Description of the task: Render the listing below as a Markdown table with the columns "Row" and "Line", giving each nonblank line its own row in order.

Exercise input:
_ _ _ _ _ _ _

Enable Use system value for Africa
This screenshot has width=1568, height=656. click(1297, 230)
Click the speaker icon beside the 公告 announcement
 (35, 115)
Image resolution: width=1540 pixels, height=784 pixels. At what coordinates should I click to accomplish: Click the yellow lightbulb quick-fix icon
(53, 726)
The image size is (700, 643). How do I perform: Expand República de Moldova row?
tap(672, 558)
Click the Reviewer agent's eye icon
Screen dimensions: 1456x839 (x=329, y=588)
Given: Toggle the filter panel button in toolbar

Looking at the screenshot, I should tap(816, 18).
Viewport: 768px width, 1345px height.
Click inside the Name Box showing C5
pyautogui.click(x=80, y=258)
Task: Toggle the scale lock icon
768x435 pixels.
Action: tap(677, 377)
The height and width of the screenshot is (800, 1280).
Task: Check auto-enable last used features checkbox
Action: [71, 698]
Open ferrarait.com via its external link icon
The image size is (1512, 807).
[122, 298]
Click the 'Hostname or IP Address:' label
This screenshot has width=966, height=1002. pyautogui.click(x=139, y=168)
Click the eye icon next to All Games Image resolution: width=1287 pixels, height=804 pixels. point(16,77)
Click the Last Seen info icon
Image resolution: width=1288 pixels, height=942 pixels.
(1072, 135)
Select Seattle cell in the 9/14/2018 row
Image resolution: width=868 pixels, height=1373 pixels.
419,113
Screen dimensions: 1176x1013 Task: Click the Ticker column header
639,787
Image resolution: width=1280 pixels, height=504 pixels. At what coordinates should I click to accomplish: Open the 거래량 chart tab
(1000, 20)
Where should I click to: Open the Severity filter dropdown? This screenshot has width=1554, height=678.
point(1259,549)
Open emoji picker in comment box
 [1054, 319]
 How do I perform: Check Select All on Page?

_ _ _ _ _ _ _

Task result:
| Row | Line |
|---|---|
| 1 | Enable Use system value for Africa |
| 2 | This screenshot has width=1568, height=656. click(1297, 230) |
| 3 | Click the speaker icon beside the 公告 announcement |
| 4 |  (35, 115) |
| 5 | Image resolution: width=1540 pixels, height=784 pixels. At what coordinates should I click to accomplish: Click the yellow lightbulb quick-fix icon |
| 6 | (53, 726) |
| 7 | The image size is (700, 643). How do I perform: Expand República de Moldova row? |
| 8 | tap(672, 558) |
| 9 | Click the Reviewer agent's eye icon |
| 10 | Screen dimensions: 1456x839 (x=329, y=588) |
| 11 | Given: Toggle the filter panel button in toolbar |
| 12 | Looking at the screenshot, I should tap(816, 18). |
| 13 | Viewport: 768px width, 1345px height. |
| 14 | Click inside the Name Box showing C5 |
| 15 | pyautogui.click(x=80, y=258) |
| 16 | Task: Toggle the scale lock icon |
| 17 | 768x435 pixels. |
| 18 | Action: tap(677, 377) |
| 19 | The height and width of the screenshot is (800, 1280). |
| 20 | Task: Check auto-enable last used features checkbox |
| 21 | Action: [71, 698] |
| 22 | Open ferrarait.com via its external link icon |
| 23 | The image size is (1512, 807). |
| 24 | [122, 298] |
| 25 | Click the 'Hostname or IP Address:' label |
| 26 | This screenshot has width=966, height=1002. pyautogui.click(x=139, y=168) |
| 27 | Click the eye icon next to All Games Image resolution: width=1287 pixels, height=804 pixels. point(16,77) |
| 28 | Click the Last Seen info icon |
| 29 | Image resolution: width=1288 pixels, height=942 pixels. |
| 30 | (1072, 135) |
| 31 | Select Seattle cell in the 9/14/2018 row |
| 32 | Image resolution: width=868 pixels, height=1373 pixels. |
| 33 | 419,113 |
| 34 | Screen dimensions: 1176x1013 Task: Click the Ticker column header |
| 35 | 639,787 |
| 36 | Image resolution: width=1280 pixels, height=504 pixels. At what coordinates should I click to accomplish: Open the 거래량 chart tab |
| 37 | (1000, 20) |
| 38 | Where should I click to: Open the Severity filter dropdown? This screenshot has width=1554, height=678. |
| 39 | point(1259,549) |
| 40 | Open emoji picker in comment box |
| 41 |  [1054, 319] |
| 42 |  How do I perform: Check Select All on Page? |